Allemagne, plein vent sur l’éolien au large

Qui ne se souvient avoir joué au Monopoly en famille. Il existe un nouveau Monopoly, où les mises sont gigantesques, car il ne s’agit plus d’acheter dans la fiction des hôtels, immeubles ou rues, mais en l’occurrence des champs d’éoliennes offshore. Et l’un des champions dans ce domaine est un Allemand du sud, Willy Balz, avec sa société Windreich Ag.

Résumons : Après avoir décidé la transition vers le non-nucléaire, l’Allemagne doit mettre en œuvre ce qu’il faut d’énergies renouvelables, entre autres, susceptibles de compenser la fermeture des 11 centrales encore en activité. Et notamment, misant sur l’énergie du vent, une impressionnante batterie de 6000 éoliennes en Mer du Nord et Mer Baltique, de quoi fournir 25 000 MW d’ici à 2030. Consciente de l’énorme défi, le gouvernement fédéral a aussitôt dégagé un crédit fédéral de 5 milliards d’€, accéléré les procédures et garanti à l’avenir de payer à bon prix chaque kw/h produit sur un temps donné.

= LIGNES EXTRAITES =
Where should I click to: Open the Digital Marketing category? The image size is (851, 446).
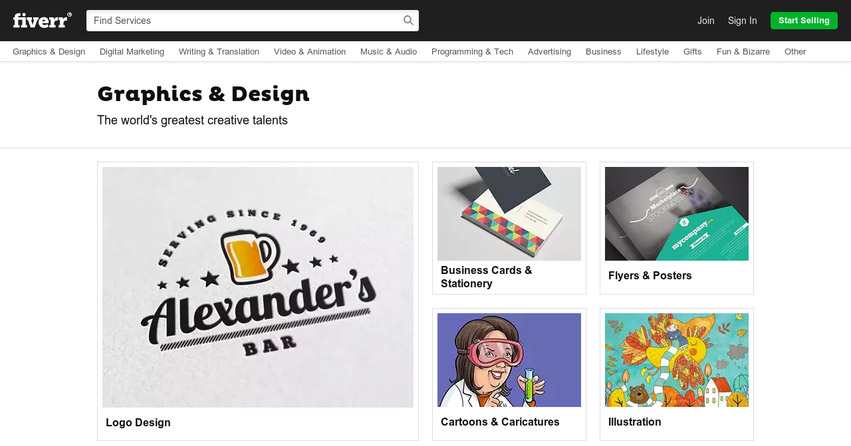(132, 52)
...
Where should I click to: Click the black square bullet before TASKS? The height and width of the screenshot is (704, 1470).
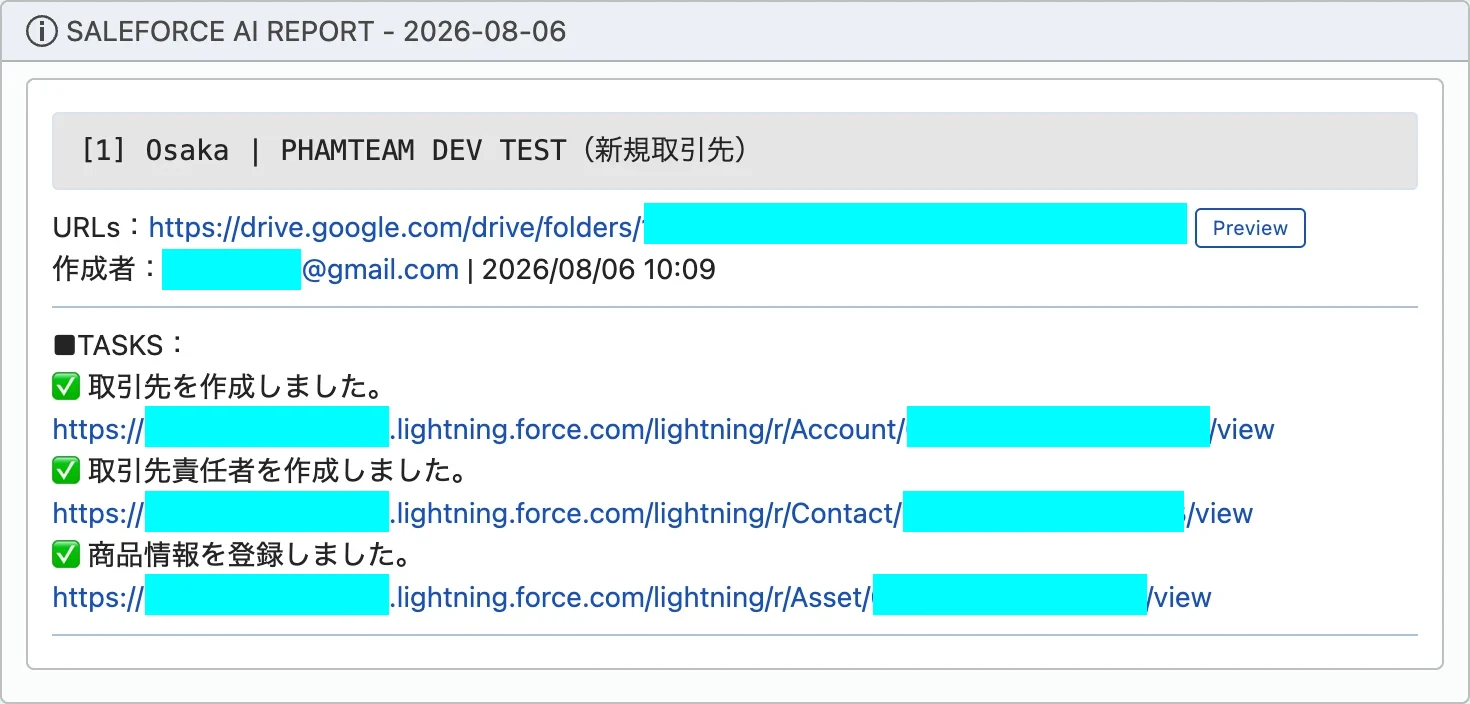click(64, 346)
---
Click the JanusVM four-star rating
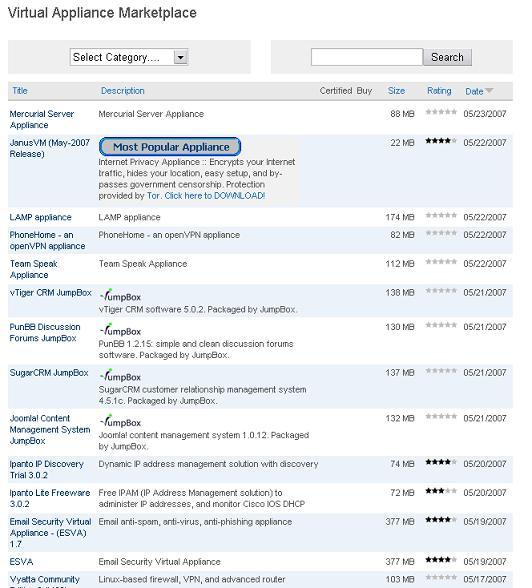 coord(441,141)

= OBJECTIF DE L'EXERCICE =
Poursuivez l'extrait sur l'éolien en mer en Allemagne à partir de sa dernière phrase.

= RÉSULTAT ATTENDU =
Willy Balz s’est engouffré dans la brèche, ouverte précisément aux PME comme Windreich AG, en marge des 4 grands fournisseurs d’énergie (privés). C’est un vieux loup de mer dans la partie, 1000 de ses éoliennes se dressent déjà dans le paysage allemand, dont quelques-unes à l’étranger. Mais l’enjeu, cette fois, est d’une autre nature. Dans ses bureaux, il montre volontiers la carte des spots libérés par l’administration fédérale en Mer du nord, sur lesquels il a pris une option, s’adjugeant un tiers des lots, 23 en l’occurrence, espérant à terme en rafler la moitié.

Construire des éoliennes offshore à 100 km des côtes coûte cher. Les règles de ce nouveau Monopoly sont compliquées. Si le « terrain » est gratuit, les études avant installation sont multiples. Rien que celles concernant l’impact sur le fond, l’eau, le climat, la faune et la flore nécessitent un premier chèque de 20 à 30 millions d’€ par parc. Sans oublier les intérêts de la pêche et du tourisme et un environnement entravé de routes maritimes, câbles sous-marins, pipelines et zones protégées.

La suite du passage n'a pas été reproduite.